Wynn wanted to know why the legislature hadn’t already held public hearings or made any other efforts given the small window for the remedial redistricting before the next redistricting process in 2020.
Eagles added that she didn’t understand why legislators needed so much time if the sole purpose of the new maps was to correct the constitutional violations — not to start from scratch and weigh all the benefits and party advantages of redistricting.
Strach said legislators’ timeline allows for an orderly process with maximum public input. If the panel were to compress their timeline any further, he said, it would mean less time for public hearings.
“Well, that’s your own fault,” Eagles responded.
U.S. District Judge Thomas Schroeder did not raise as many questions as Wynn and Eagles, but pointed out that if the new maps were submitted in mid-November like legislators want, there wouldn’t be much time for the court to review them before candidate filing in February.

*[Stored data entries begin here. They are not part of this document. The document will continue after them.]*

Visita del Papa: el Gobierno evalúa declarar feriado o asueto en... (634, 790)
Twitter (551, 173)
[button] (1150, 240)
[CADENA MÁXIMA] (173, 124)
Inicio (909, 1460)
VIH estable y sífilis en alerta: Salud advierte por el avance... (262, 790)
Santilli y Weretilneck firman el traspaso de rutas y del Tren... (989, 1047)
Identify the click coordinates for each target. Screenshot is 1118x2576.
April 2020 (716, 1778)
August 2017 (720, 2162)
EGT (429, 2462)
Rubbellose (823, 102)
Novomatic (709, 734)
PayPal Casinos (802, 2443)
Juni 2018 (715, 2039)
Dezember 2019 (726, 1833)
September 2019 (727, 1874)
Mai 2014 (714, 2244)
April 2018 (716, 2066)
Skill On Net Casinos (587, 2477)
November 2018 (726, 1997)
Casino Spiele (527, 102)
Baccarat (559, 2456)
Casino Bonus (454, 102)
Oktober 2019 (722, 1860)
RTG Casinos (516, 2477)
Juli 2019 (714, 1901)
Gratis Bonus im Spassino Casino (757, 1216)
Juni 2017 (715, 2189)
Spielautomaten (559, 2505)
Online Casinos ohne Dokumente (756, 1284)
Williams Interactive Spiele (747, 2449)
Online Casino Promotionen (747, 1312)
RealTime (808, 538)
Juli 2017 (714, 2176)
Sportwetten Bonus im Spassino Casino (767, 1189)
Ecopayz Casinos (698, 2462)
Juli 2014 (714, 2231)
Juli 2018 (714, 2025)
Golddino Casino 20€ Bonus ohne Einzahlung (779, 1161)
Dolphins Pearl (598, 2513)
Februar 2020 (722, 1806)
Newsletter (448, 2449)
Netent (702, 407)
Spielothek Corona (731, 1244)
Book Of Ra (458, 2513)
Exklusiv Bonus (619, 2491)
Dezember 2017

The panel does not plan to approve the new maps simply upon submission, and a contingency plan needs to be in place should they correct the constitutional violations, Schroeder said. Since the courts know less about redistricting than lawmakers, they likely need more time.
‘Difficult to call an election’
Certainly nothing has been decided with regard to a special election, but Wynn took a “frank” approach Thursday with the Covington parties.
“It does look difficult to call an election this year,” he said.
Anita Earls, lead attorney for the plaintiffs, argued the opposite. The Executive Director of the Southern Coalition for Social Justice said there are arguments that could be made that the current legislature and its actions are unconstitutional and to not take action would “throw open those challenges.”
“The disruption is in not holding a special election and not drawing new maps,” she said. “This is not just speculation. There are actually parties looking at this type of claim.”
She said lawmakers were not in session, so campaigning would not take them away from their legislative duties and that the state could weather the disruption of a special election.
To prove this, she interviewed George Gilbert, a current Salisbury resident who retired after serving 25 years as the Director of the Guilford County Board of Elections.
Gilbert testified about the key tasks in a special election and said the timeline the plaintiffs proposed — which Earls described as illustrative — would absolutely be possible.
“We do elections with a four-week turnaround commonly,” he said. “We’ve conducted elections in shorter time periods before and I feel confident that they could continue to do that.”
When asked about the financial impact at the local level, Gilbert said a lot of things feel burdensome but when put in perspective, at least for Guilford County, the election budget under his reign never exceeded one-half of one percent of the county budget.